Stavolta il soggetto principale dell'analisi è Dante e, con lui, il periodo storico di cui è uno dei più famosi e celebrati protagonisti: il Medioevo. Tutti sanno fin dai banchi di scuola che con il termine "Medioevo" si suole definire quel lunghissimo periodo che va dalla caduta dell'Impero Romano d'Occidente alla scoperta delle Americhe. E tutti sanno che molto di quel periodo venne spregiativamente definito "Secoli bui" dalla storiografia illuminista, per sottolinearne l'arretratezza culturale e l'ottusità di pensiero.
Ma il Medioevo è molto altro e la luce immortale dell'opera di Dante ne è uno dei più fulgidi esempi, insieme ad altri protagonisti dell'arte (Giotto per esempio), della cultura (San Benedetto e San Francesco per esempio), della scienza (i costruttori delle Cattedrali gotiche per esempio) che di quei secoli hanno lasciato testimonianze tutt'altro che buie.
Certo, furono secoli duri, difficili e violenti. Vivere, per la maggior parte della gente, non era un esercizio facile: le guerre erano all'ordine del giorno; carestie e pestilenze pure. E su tutto le eterne lotte per il potere e l'atavica distanza sociale fra ricchi e benestanti da un lato e poveri ed emarginati dall'altro. Che, comunque, è sempre esistita nella storia dell'uomo.
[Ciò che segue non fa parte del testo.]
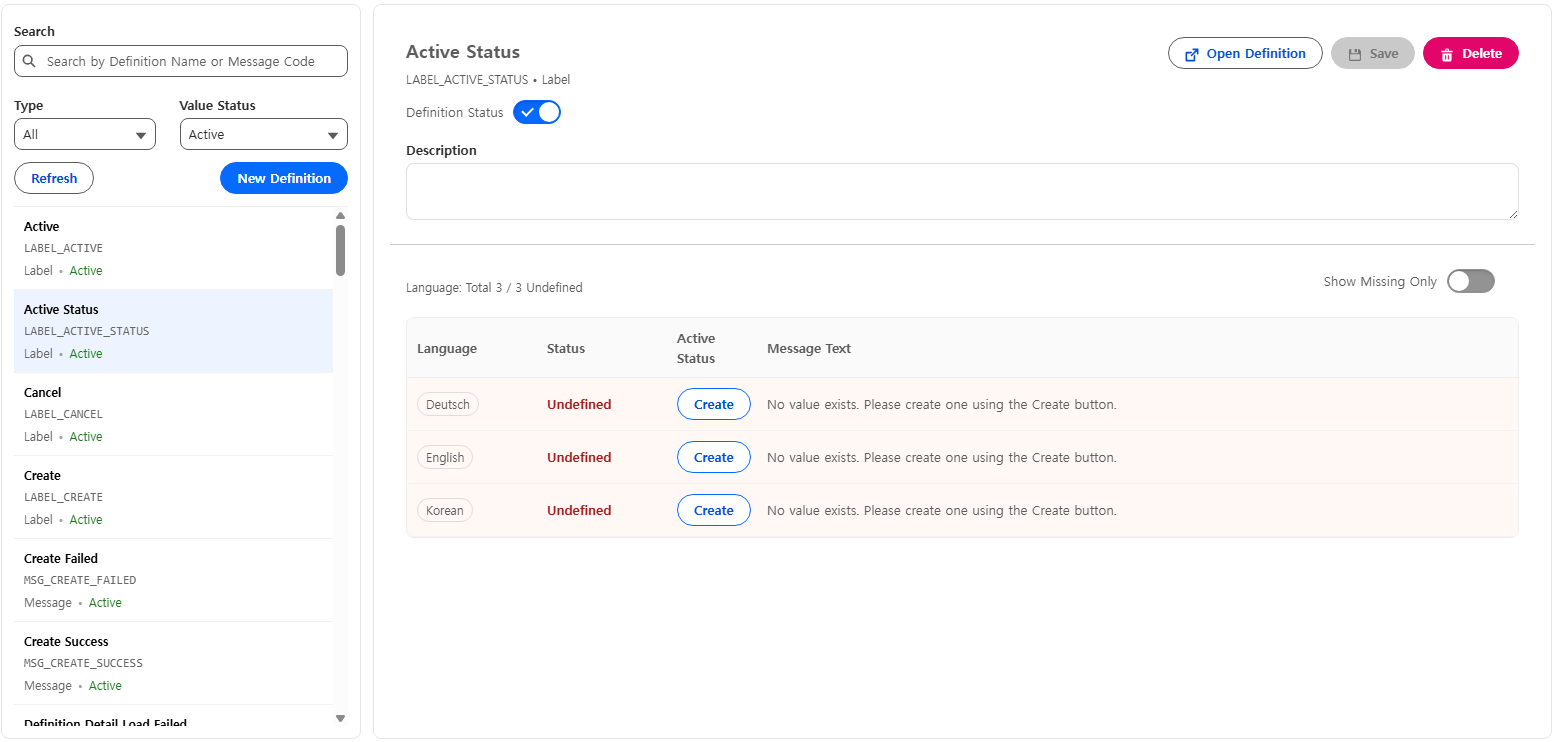Turn off the Definition Status toggle

pyautogui.click(x=537, y=112)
In questo libro Alessandro Barbero ricostruisce la vita di Dante nel contesto storico che gli è proprio. Dalla nascita in una famiglia che aspirava a conquistarsi un posto nella nobiltà cittadina di Firenze all'incontro con gli amici-poeti del Dolce Stil Novo; dai combattimenti nella battaglia di Campaldino all'impegno nella carriera politica; dall'idea della separazione di poteri fra Impero e Chiesa all'esilio e ai pellegrinaggi per le città italiane.
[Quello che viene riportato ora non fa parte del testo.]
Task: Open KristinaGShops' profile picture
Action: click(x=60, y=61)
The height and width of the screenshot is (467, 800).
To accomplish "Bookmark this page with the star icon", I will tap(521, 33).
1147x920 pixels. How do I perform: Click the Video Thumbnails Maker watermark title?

Un racconto che si legge come un romanzo per la sua scorrevolezza e il suo tono divulgativo, ma fondato su rigorosi basi storiche, che ci aiuta in due modi: ad amare ancor di più quell'uomo straordinario e unico che fu Dante Alighieri, figlio del suo tempo ma allo stesso modo capace di vedere così oltre e così in alto da essere uno dei fondatori (se non IL fondatore) dell'idea di Italia come Nazione. Inoltre ci aiuta a considerare il Medioevo nella giusta prospettiva, senza pregiudizi e preconcetti, come un periodo storico che, nella sua grandezza e nella sua crudezza, è una parte fondamentale della nostra identità.